An indictment premised on the disguised reimbursement to Cohen could provide prosecutors with the vehicle to name the president as an unindicted co-conspirator. On Fox News Sunday, in the course of a discussion about President Trump’s prior denials that he knew about the secret payment to Stormy Daniels, the president’s personal attorney Rudy Giuliani appeared to admit that Trump was personally involved in the reimbursement scheme. “The president did talk to Cohen or to people in between,” Giuliani said, “and they arranged to reimburse Cohen. This is after the payment was made, after it was over — after the campaign was over.”

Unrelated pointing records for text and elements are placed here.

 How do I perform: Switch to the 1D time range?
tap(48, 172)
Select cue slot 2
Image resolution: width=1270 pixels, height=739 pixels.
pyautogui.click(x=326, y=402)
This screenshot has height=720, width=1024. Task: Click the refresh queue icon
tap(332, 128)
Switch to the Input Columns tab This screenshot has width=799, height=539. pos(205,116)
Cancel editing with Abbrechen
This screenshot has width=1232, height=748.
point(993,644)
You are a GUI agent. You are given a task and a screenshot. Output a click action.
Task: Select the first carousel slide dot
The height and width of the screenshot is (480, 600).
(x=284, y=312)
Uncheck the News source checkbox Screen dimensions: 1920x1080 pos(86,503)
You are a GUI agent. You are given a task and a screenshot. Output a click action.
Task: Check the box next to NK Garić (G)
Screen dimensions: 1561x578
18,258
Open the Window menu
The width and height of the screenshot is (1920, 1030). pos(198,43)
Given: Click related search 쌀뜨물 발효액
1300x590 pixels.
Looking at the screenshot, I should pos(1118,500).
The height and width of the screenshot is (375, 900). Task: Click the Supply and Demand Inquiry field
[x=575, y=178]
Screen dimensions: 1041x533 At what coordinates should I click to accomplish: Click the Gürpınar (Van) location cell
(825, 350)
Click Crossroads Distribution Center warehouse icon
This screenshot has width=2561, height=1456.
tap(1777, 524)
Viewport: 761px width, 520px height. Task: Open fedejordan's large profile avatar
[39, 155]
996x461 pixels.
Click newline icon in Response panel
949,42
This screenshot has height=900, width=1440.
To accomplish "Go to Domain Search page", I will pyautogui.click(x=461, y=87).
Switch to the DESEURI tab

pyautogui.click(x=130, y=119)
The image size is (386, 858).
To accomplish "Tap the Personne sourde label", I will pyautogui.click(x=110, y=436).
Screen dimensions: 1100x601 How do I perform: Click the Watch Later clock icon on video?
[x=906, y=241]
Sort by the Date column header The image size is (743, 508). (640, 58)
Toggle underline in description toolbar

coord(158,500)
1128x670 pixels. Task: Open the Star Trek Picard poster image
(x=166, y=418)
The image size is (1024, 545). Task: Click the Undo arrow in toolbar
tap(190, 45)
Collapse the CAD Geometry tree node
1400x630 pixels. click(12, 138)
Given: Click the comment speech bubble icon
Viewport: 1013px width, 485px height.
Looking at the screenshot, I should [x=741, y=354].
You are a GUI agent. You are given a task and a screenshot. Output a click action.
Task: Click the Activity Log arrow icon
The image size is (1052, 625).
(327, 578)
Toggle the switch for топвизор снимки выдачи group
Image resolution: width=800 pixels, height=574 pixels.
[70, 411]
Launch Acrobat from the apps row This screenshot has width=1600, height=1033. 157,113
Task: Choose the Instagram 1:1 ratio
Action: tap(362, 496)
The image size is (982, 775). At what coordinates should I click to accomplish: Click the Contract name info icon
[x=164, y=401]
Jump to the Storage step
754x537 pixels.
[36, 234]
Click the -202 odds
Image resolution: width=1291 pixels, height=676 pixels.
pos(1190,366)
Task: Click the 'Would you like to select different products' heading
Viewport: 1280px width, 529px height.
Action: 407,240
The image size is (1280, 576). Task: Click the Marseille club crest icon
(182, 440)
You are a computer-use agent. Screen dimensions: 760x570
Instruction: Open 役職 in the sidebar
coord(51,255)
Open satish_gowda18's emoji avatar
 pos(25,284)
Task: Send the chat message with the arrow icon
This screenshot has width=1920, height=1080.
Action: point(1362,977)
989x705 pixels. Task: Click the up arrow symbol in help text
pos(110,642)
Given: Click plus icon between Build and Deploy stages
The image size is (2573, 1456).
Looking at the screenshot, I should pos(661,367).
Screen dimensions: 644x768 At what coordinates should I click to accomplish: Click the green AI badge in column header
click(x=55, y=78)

What may be tricky, however, is figuring out what part of the Trump Organization to charge, since it’s composed of many different entities operating under a single name. “You hold interests as the sole or principal owner in more than 500 separate entities,” Sheri Dillon and William Nelson wrote in a letter to the president dated March 8, 2017.

The letter was released to the public in lieu of disclosure of president Trump’s personal income tax returns.

Former prosecutors pointed out that a prosecution of a business organization would not be undertaken lightly. The Department of Justice’s frequently revised guidelines on the subject “generally tend to discourage charging organizations because of the concern about harm to third parties,” Sandick said.

On the other hand, it’s unclear how many employees the Trump Organization has, and thus could be affected, since much of their work seems to be in the area of licensing the Trump name, according to Sandick.

“The truth is nobody, even those of us in the alumni network, lived through something quite like this,” said Sandick. “I was there during 9/11 and we saw lots of huge cases, high profile things. I remember lots of big things happening in the office. But this is, kind of, of a different magnitude.”